** Aim of the exercise **
Revise the records below by replacing "Instruction" with "Directive" and changing nothing else, leaving out the pictures.

-- start of Given records --

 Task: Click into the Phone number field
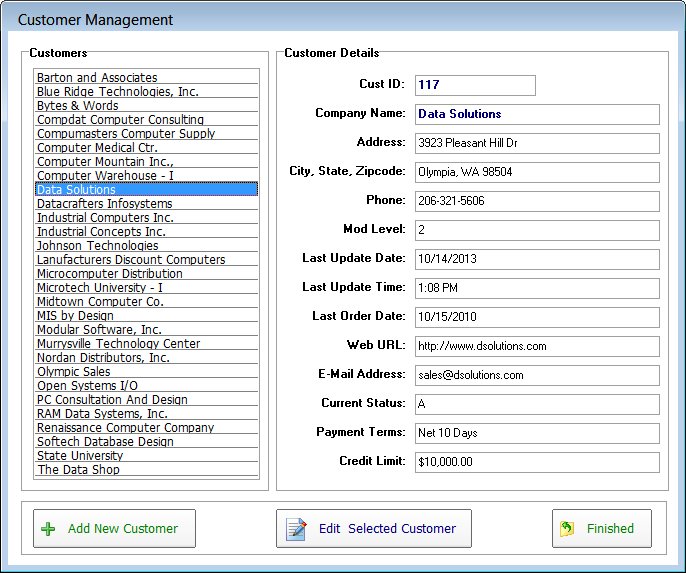pyautogui.click(x=536, y=201)
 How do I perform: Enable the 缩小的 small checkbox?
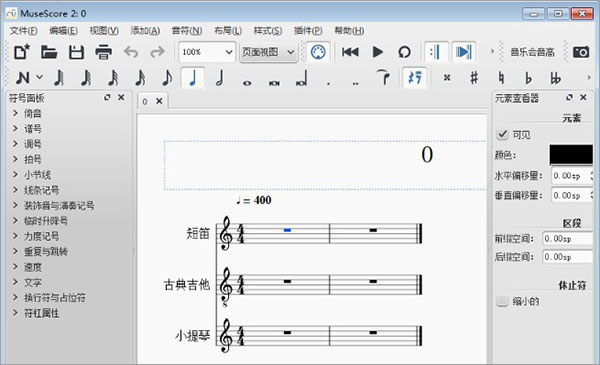click(x=502, y=301)
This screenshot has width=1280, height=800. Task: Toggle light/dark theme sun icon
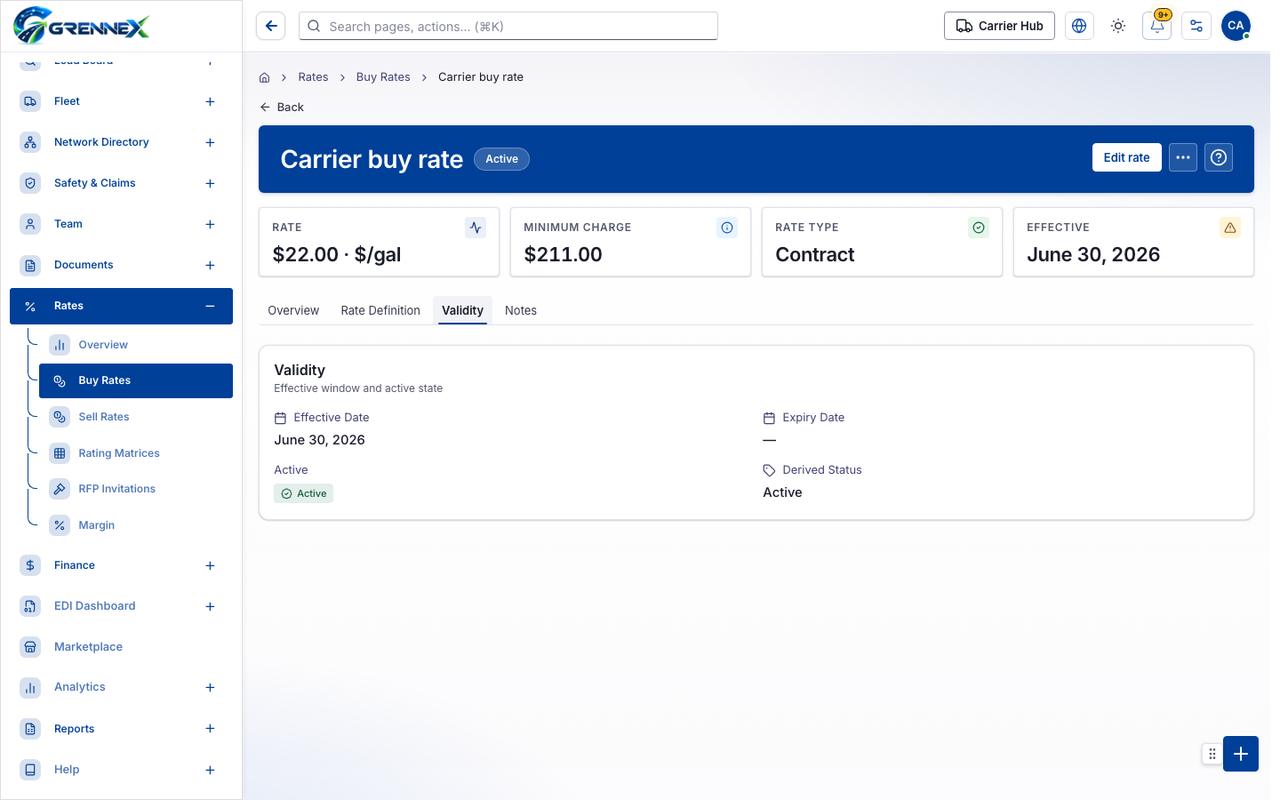(1118, 26)
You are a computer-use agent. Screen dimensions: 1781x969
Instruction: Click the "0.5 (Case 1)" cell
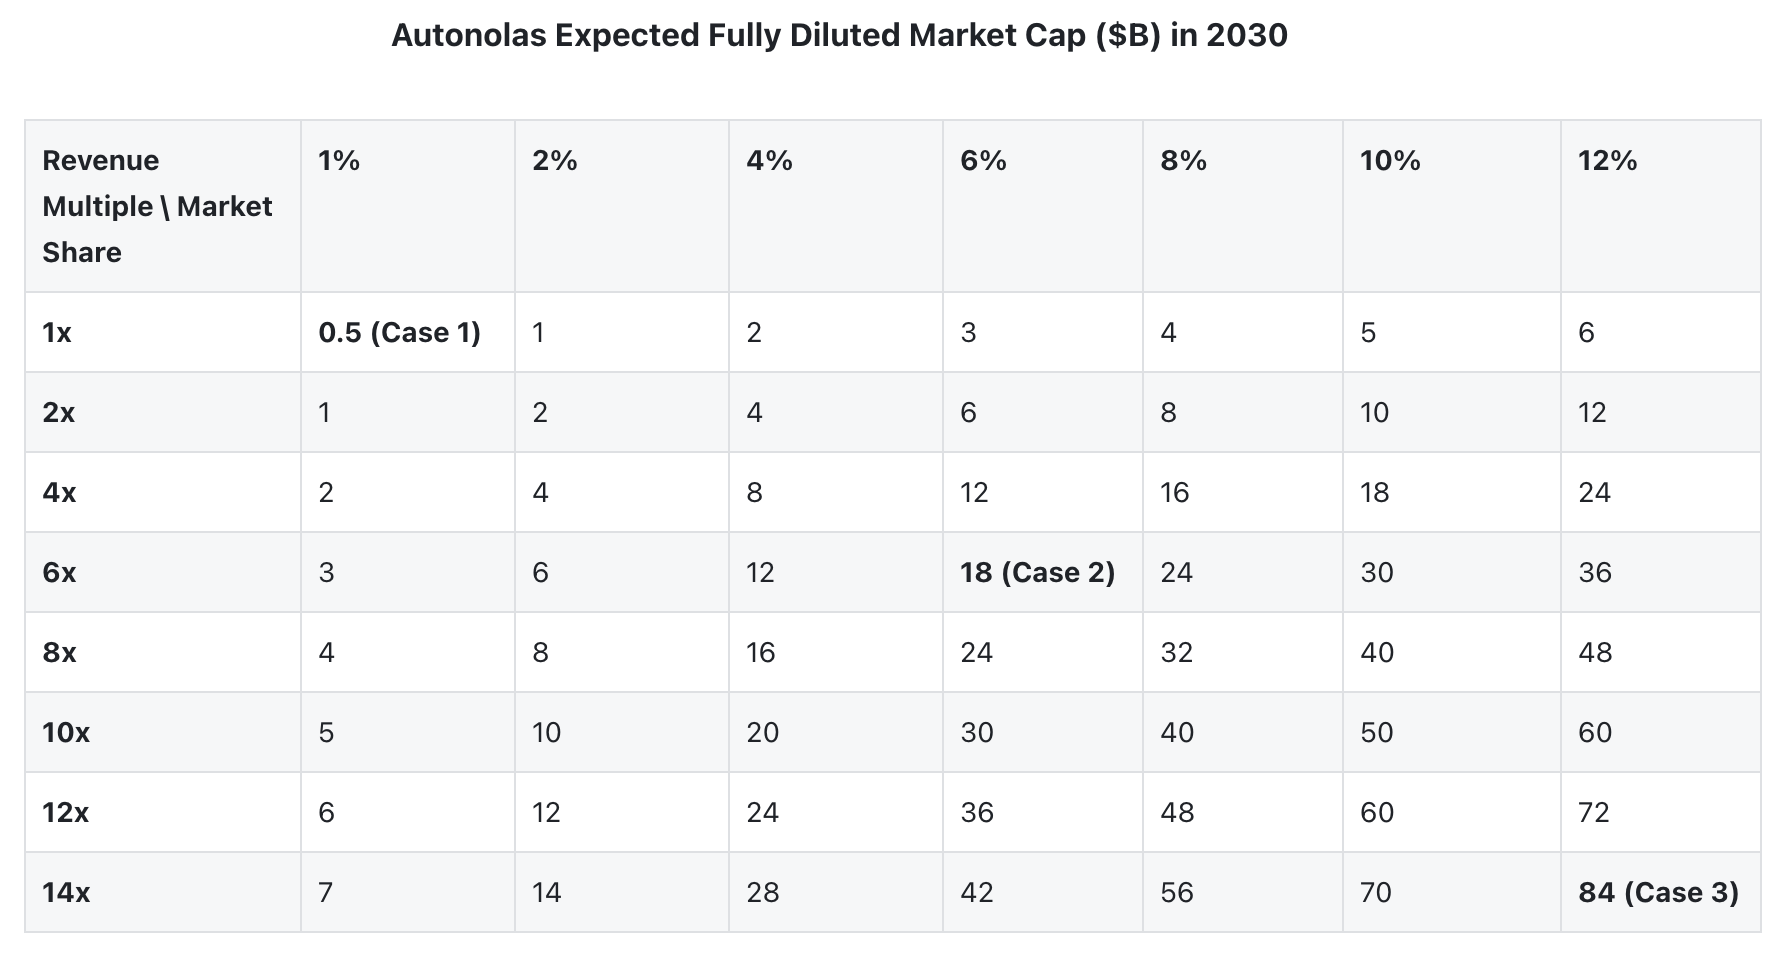399,333
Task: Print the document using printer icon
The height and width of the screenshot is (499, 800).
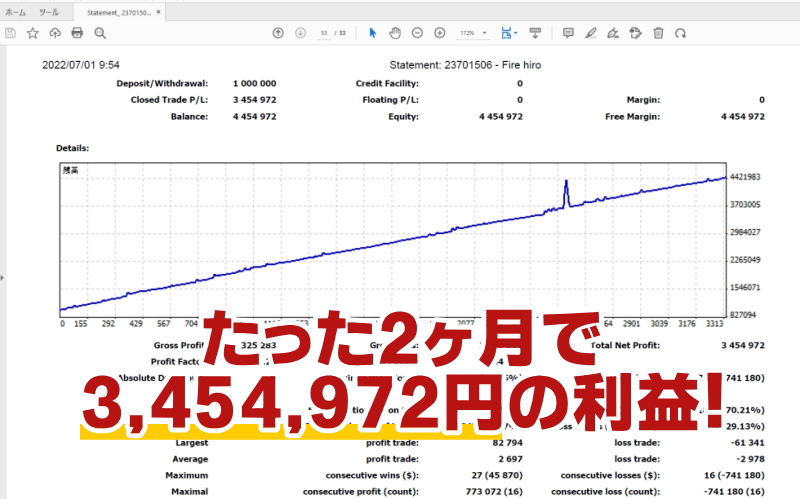Action: pyautogui.click(x=77, y=33)
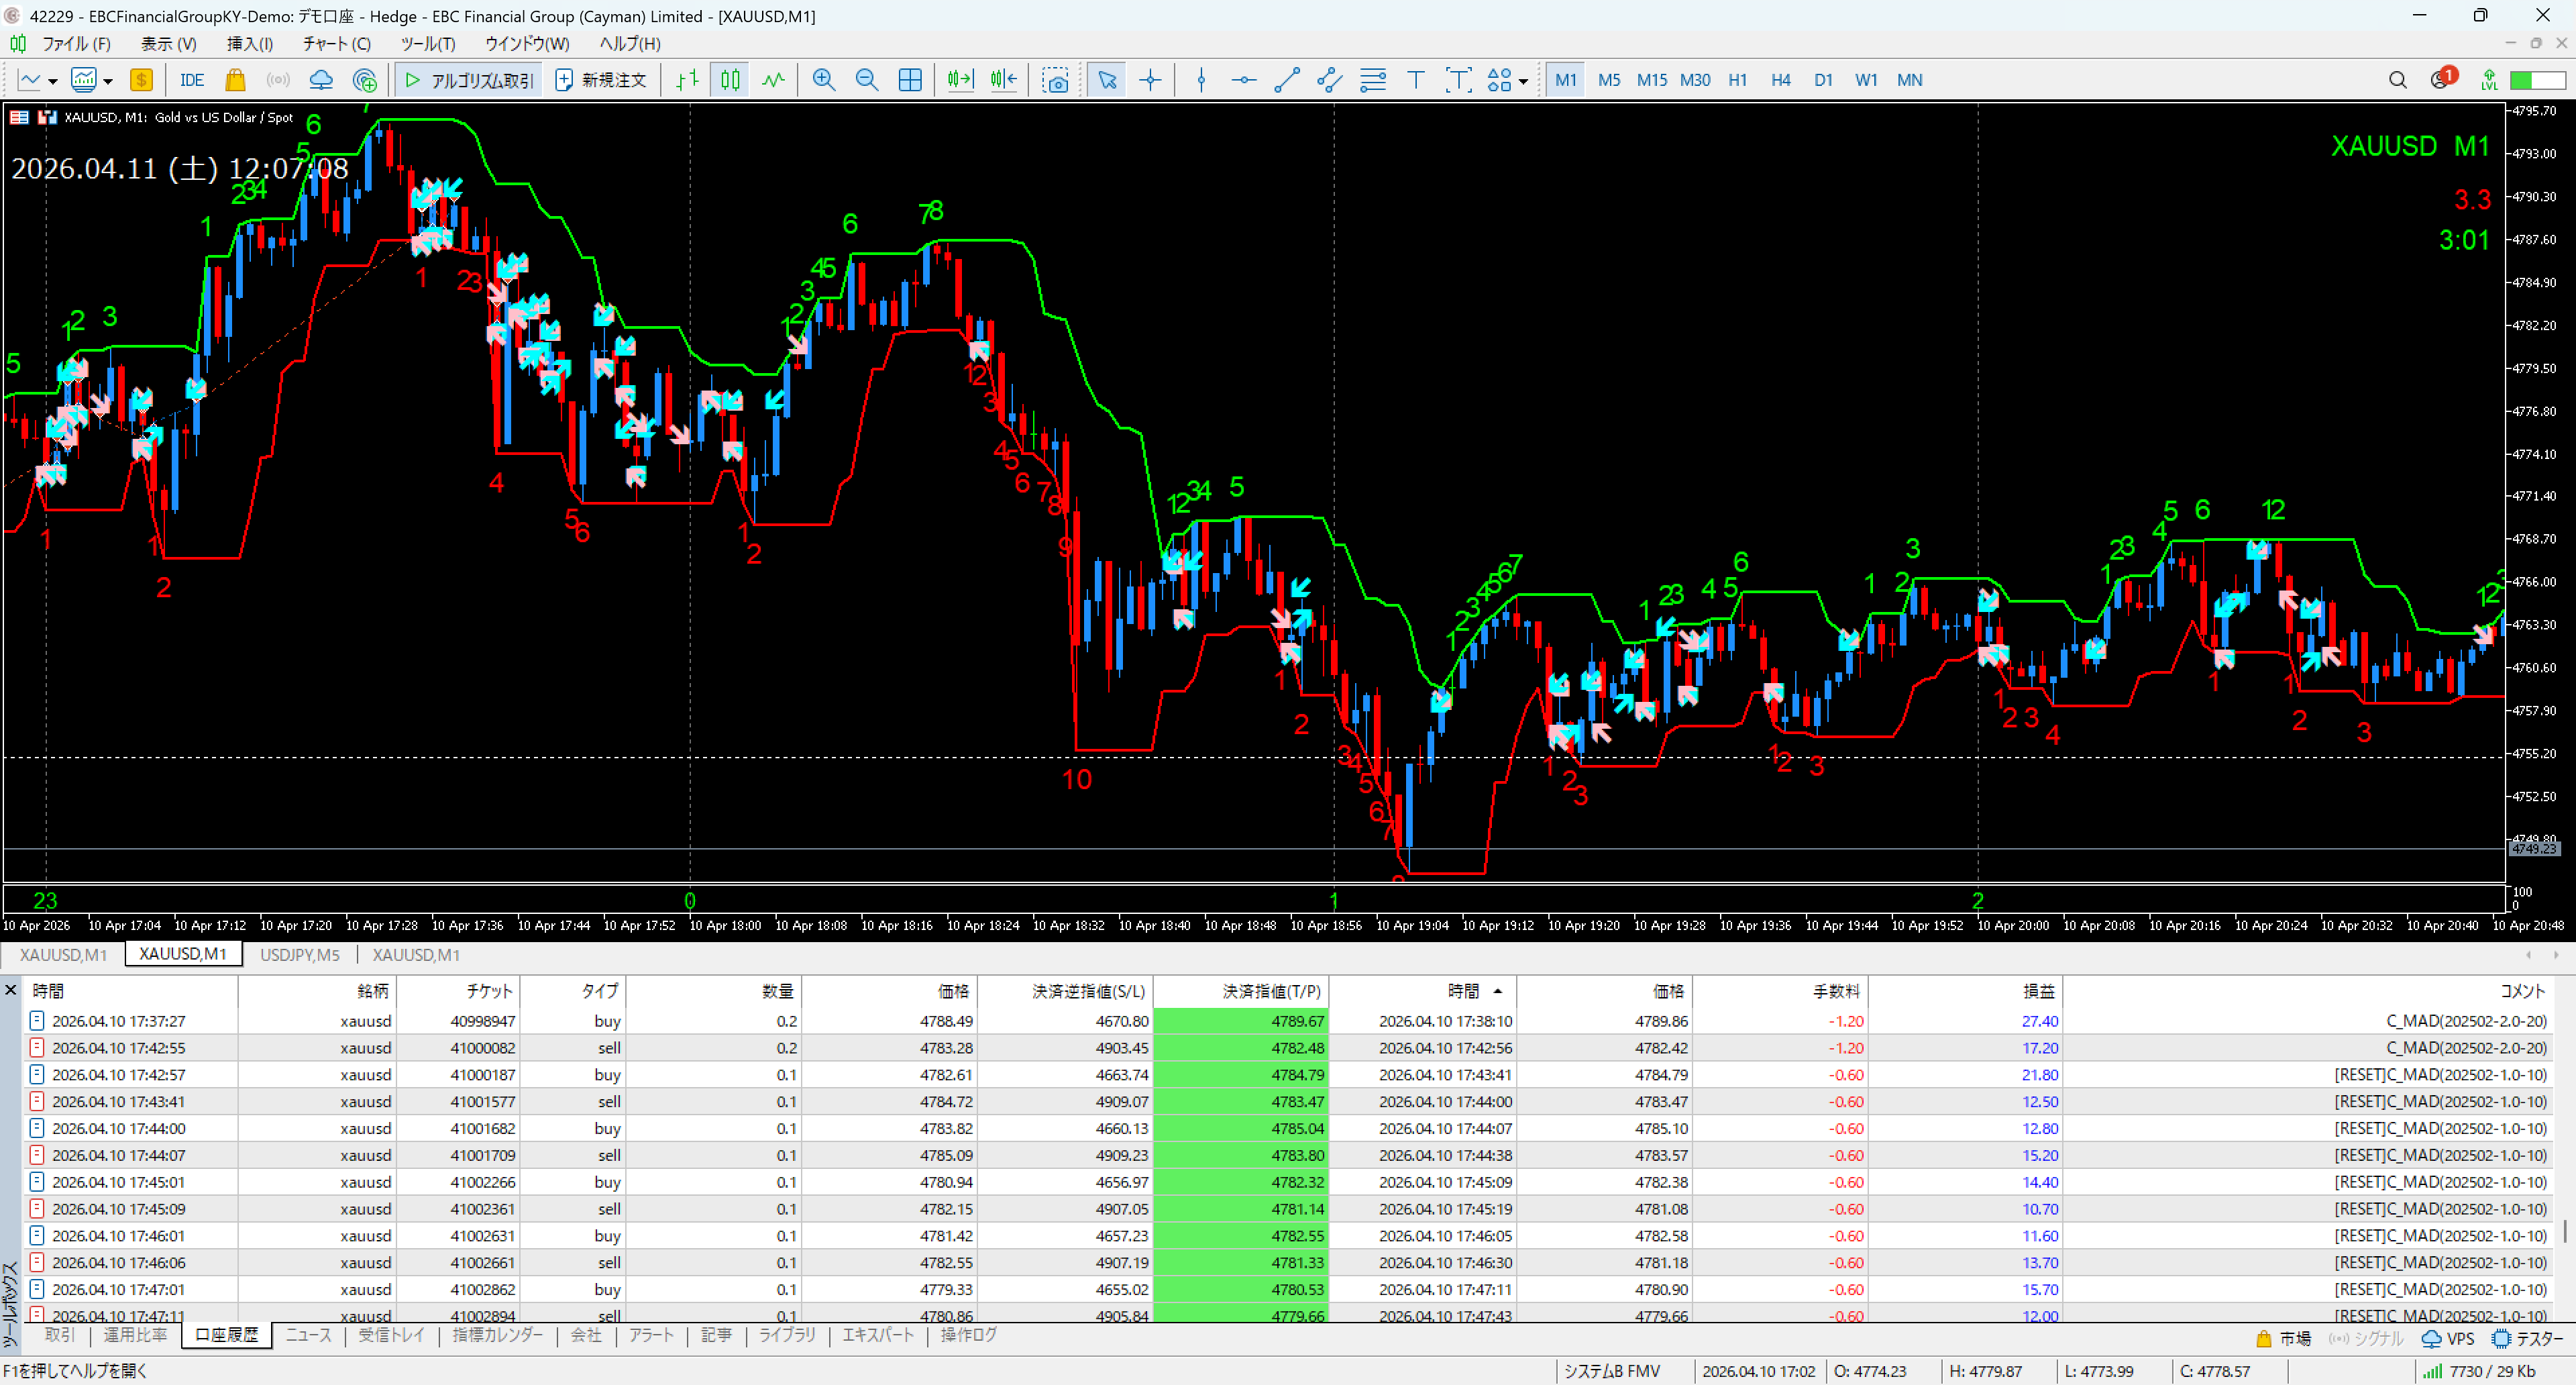This screenshot has height=1385, width=2576.
Task: Take a chart screenshot with camera icon
Action: (x=1055, y=80)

-- end of Given records --

** Finished exercise **
 Task: Click into the Phone number field
pyautogui.click(x=536, y=201)
 How do I perform: Enable the 缩小的 small checkbox?
click(x=502, y=301)
This screenshot has width=1280, height=800. Task: Toggle light/dark theme sun icon
(1118, 26)
You are a computer-use agent. Screen dimensions: 1781x969
Directive: Click the "0.5 (Case 1)" cell
399,333
Task: Print the document using printer icon
The height and width of the screenshot is (499, 800).
Action: pyautogui.click(x=77, y=33)
This screenshot has height=1385, width=2576.
Task: Take a chart screenshot with camera icon
Action: (x=1055, y=80)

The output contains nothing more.